Let’s put all hands on deck to end streetism

Accra, Oct. 29, GNA — Mrs Cecelia Dapaah, Caretaker Minister of Gender, Children and Social Protection, has called on all stakeholders to collaborate and work on ending streetism in the country.

She said there was the need for collective effort from stakeholders to find sustainable solutions to the issues of streetism.

Mrs Dapaah made the call at a stakeholders’ consultation and validation workshop organised by the Ministry of Gender, Children and Social Protection (MoGCSP), on street connected children to strategise on how to get them off the streets.

Streetism is a broad term used to encompass the desperate situation of people who are forced to spend most of their time outside their homes, engaging in menial income generating activities in order to survive, and often having to sleep on the streets.
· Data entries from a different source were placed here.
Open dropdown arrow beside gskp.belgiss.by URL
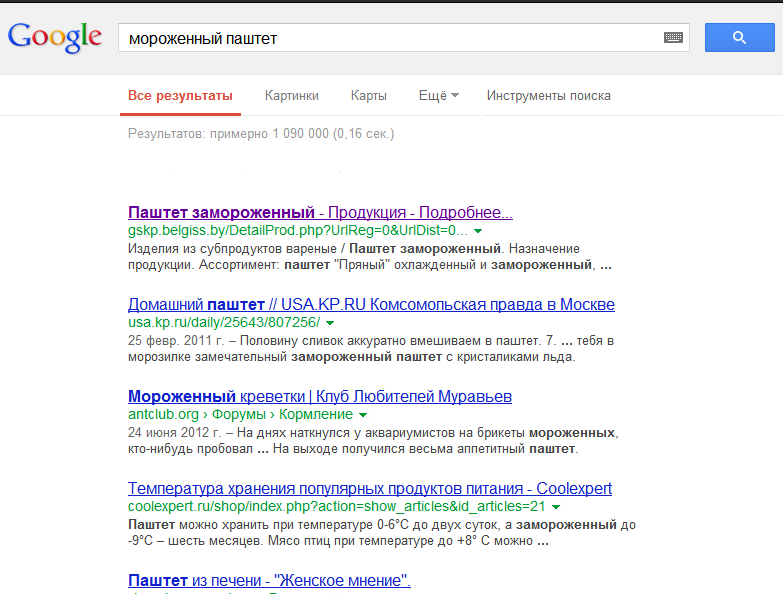783x594 pixels. 478,231
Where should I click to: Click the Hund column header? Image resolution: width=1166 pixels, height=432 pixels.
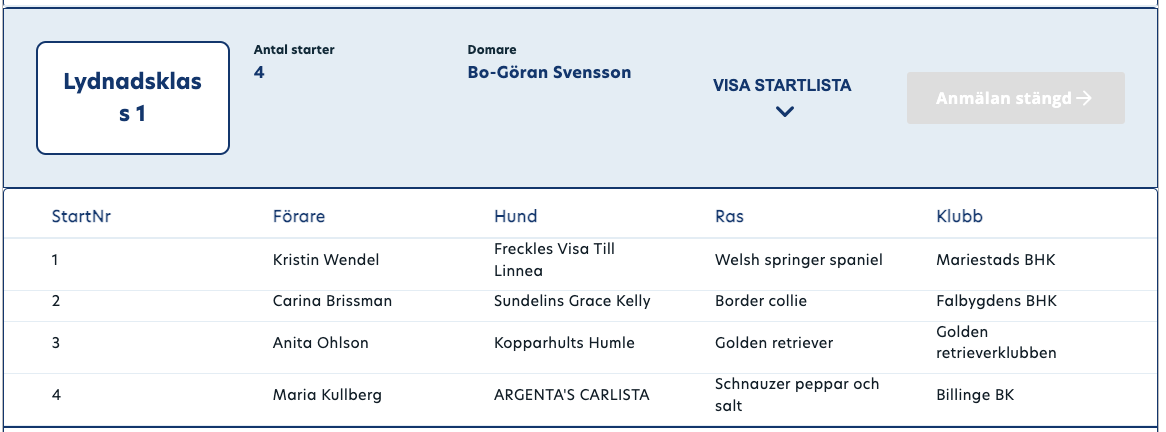pyautogui.click(x=515, y=216)
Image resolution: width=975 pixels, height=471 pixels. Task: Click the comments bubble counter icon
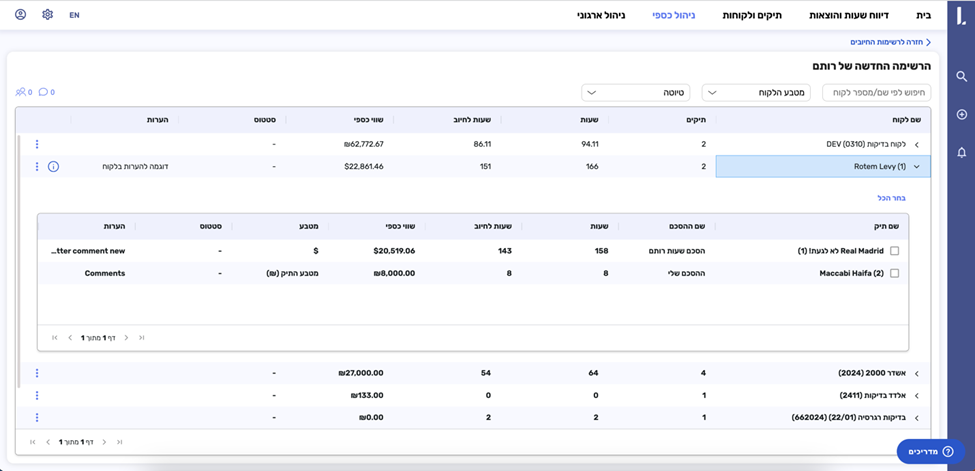tap(46, 92)
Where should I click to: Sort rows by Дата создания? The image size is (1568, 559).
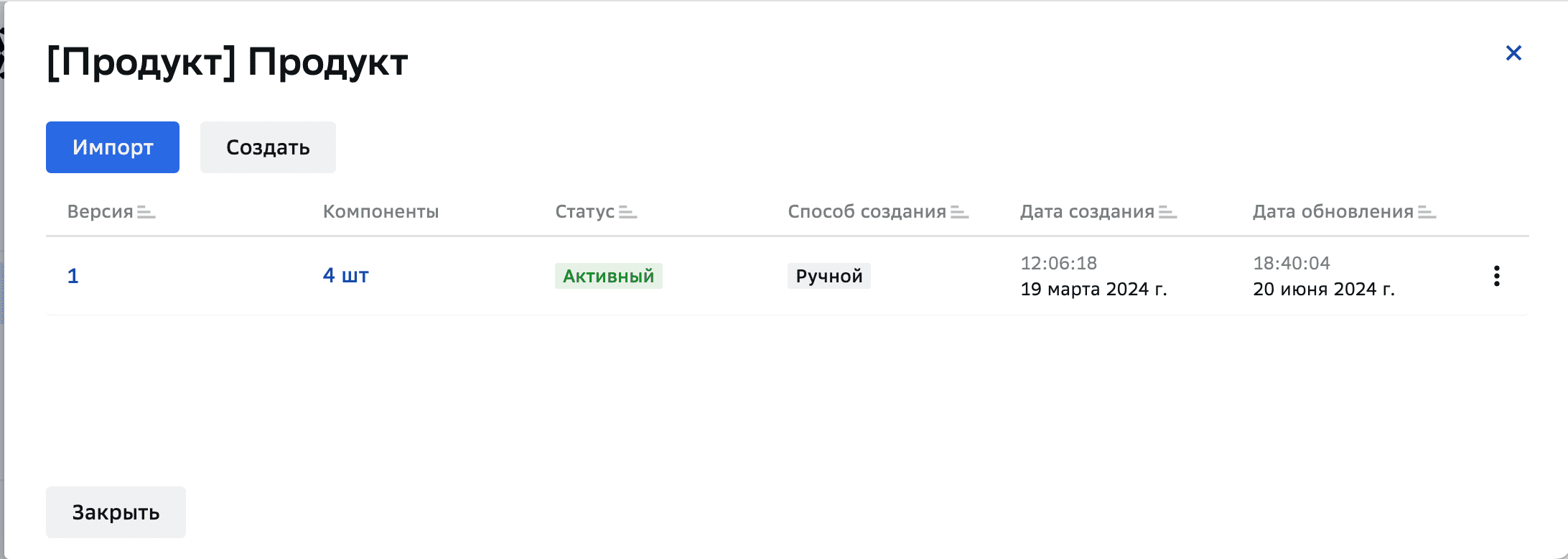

She said it was necessary to find solutions that would be relevant to the country’s socio cultural setting while involving some parents on the streets with their children in finding solutions to the problem.

“I’ll be doing that next week with a team to go to the field and find out, and also we should also be sure of the sensitivity of the cultural and religious aspects of these things, I’m happy that the rep of the chief Imam is here.We are blessed with a chief imam who is the repository of wisdom and warmth and we will be happy to work with him also to find solutions to this nagging problem,” she said.
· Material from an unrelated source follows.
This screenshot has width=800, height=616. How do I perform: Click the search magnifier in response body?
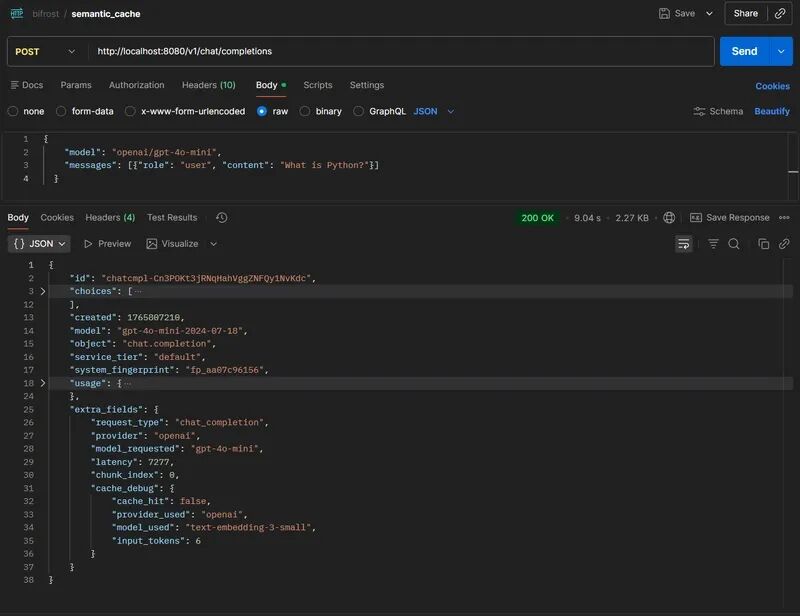(x=734, y=244)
The Caretaker Minister expressed worry on the existing problem of streetism which had become worse, in spite of the numerous attempts in the past to address it.

She said, the MoGCSP through the Department of Social Welfare (DSW) in 2017, had identified 4853 Street peasants including children, a total of 4165 were eligible to get formal education, but less than 200 had reunited with their families and had been in school in May 2021.

The national security, Mrs Dapaah said, through a monitoring exercise had also identified hotspots of children and families totaling about 2000 on the streets of Accra and Kumasi, who had been mostly foreign nationals.

She stated that findings in a report by the DSW in 2014 on street children in the Greater Accra region, estimated that about 61,492 children were growing up on the streets of Accra as of 2011, 66 per cent migrant children, and 18 per cent urban dwellers.

She said the menace could be attributed to poverty, peer pressure, false perception of city life unreasonable parenting and the shirking of parents or guardians’ responsibilities.

She expressed worry that the children were not in school and the parents had not been bothered to enroll them in school by taking advantage of the free senior high school that the Government had introduced.

Mr Mohammed Rafiq Khan, Chief Child Protection, United Nations Children’s Fund (UNICEF), said Children in street situations had been amongst the most marginalized children who experienced severe violations of their rights before and during their time on the streets.

He said they had been faced with multiple deprivations including lack of access to basic services, violence, abuse, neglect and exploitation, as well as vulnerabilities to alcohol and substance abuse which exacerbated when children migrated, either internally or across borders.

Mr Khan said, it was essential that all responses to address the needs of children in street situations would be firmly placed within a child rights-based approach in accordance with Committee on the Rights of The Child General Comment No.21 on Children in Street Situations (2017).

He said the five action areas to accelerate results for children including enhancing social protection, end poverty and prevent family-child protection, strengthening child protection policies, programmes and services would transform and accelerate sustainable solutions to the world’s biggest challenges.